Copy the entries below verbatim, beginning at the line containing "Screen dimensions: 879x893" and stopping after the line containing "click(x=227, y=474)".
START Material for this exercise
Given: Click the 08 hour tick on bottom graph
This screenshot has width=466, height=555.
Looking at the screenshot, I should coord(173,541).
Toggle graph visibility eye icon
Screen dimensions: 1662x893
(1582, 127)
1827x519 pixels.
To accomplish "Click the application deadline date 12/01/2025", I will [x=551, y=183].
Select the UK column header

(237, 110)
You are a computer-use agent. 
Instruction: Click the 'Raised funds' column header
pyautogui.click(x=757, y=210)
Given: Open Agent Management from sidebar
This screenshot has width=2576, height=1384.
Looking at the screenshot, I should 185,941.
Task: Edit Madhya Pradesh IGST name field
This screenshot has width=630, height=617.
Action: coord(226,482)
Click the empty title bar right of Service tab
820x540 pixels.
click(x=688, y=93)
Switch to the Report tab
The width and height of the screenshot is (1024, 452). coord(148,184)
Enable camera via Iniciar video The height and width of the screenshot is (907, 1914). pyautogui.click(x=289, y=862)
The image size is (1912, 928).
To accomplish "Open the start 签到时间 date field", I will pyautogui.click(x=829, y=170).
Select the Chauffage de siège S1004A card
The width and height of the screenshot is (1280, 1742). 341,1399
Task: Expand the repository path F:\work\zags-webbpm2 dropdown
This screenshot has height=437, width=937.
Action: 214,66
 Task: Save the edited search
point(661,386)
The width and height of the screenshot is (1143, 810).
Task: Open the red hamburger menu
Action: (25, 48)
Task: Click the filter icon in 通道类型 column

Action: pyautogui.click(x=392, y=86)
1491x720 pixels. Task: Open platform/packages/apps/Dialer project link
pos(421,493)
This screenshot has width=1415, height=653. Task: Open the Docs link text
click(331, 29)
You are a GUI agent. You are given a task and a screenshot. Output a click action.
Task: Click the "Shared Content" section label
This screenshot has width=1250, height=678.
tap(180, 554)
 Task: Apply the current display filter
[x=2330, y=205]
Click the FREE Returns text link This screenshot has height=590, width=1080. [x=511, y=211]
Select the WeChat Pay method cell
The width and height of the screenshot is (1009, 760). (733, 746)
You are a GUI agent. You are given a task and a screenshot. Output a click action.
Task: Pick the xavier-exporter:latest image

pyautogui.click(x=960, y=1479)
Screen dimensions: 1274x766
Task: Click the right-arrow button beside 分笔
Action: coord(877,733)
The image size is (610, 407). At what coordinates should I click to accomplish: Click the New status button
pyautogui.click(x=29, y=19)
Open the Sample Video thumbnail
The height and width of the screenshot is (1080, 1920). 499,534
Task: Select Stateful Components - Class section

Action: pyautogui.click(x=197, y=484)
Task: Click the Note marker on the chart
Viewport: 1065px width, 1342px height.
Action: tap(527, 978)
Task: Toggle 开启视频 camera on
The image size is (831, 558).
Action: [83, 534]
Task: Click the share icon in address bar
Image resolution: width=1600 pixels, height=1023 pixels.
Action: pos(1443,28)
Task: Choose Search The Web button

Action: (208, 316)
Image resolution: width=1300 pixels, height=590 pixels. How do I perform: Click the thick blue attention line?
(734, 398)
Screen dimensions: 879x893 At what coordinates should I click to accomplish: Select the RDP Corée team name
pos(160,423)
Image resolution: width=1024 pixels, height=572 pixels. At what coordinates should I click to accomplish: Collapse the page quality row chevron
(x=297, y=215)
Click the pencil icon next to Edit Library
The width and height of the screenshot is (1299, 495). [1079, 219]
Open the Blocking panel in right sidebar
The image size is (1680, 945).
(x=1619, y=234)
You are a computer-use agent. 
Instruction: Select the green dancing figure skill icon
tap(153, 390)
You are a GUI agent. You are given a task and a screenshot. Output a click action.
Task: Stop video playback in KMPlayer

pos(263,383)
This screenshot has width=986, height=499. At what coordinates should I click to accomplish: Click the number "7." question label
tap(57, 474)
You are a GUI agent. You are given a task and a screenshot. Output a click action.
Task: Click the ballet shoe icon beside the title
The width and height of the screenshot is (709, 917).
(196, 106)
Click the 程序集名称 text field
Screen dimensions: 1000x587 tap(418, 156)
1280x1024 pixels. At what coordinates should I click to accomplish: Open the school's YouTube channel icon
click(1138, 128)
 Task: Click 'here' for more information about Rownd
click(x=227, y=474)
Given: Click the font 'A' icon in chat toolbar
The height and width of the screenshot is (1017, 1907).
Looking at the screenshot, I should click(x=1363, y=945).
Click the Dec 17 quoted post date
END Material for this exercise
Written solution:
Screen dimensions: 879x893 At what coordinates should I click to accomplish: Select the RDP Corée team name
pos(160,423)
Image resolution: width=1024 pixels, height=572 pixels. At what coordinates should I click to accomplish: Collapse the page quality row chevron
(x=297, y=215)
Click the pencil icon next to Edit Library
The width and height of the screenshot is (1299, 495). [1079, 219]
Open the Blocking panel in right sidebar
The image size is (1680, 945).
(x=1619, y=234)
You are a computer-use agent. 
Instruction: Select the green dancing figure skill icon
tap(153, 390)
You are a GUI agent. You are given a task and a screenshot. Output a click action.
Task: Stop video playback in KMPlayer

pos(263,383)
This screenshot has width=986, height=499. At what coordinates should I click to accomplish: Click the number "7." question label
tap(57, 474)
You are a GUI agent. You are given a task and a screenshot. Output a click action.
Task: Click the ballet shoe icon beside the title
The width and height of the screenshot is (709, 917).
(196, 106)
Click the 程序集名称 text field
Screen dimensions: 1000x587 tap(418, 156)
1280x1024 pixels. At what coordinates should I click to accomplish: Open the school's YouTube channel icon
click(1138, 128)
 Task: Click 'here' for more information about Rownd
click(x=227, y=474)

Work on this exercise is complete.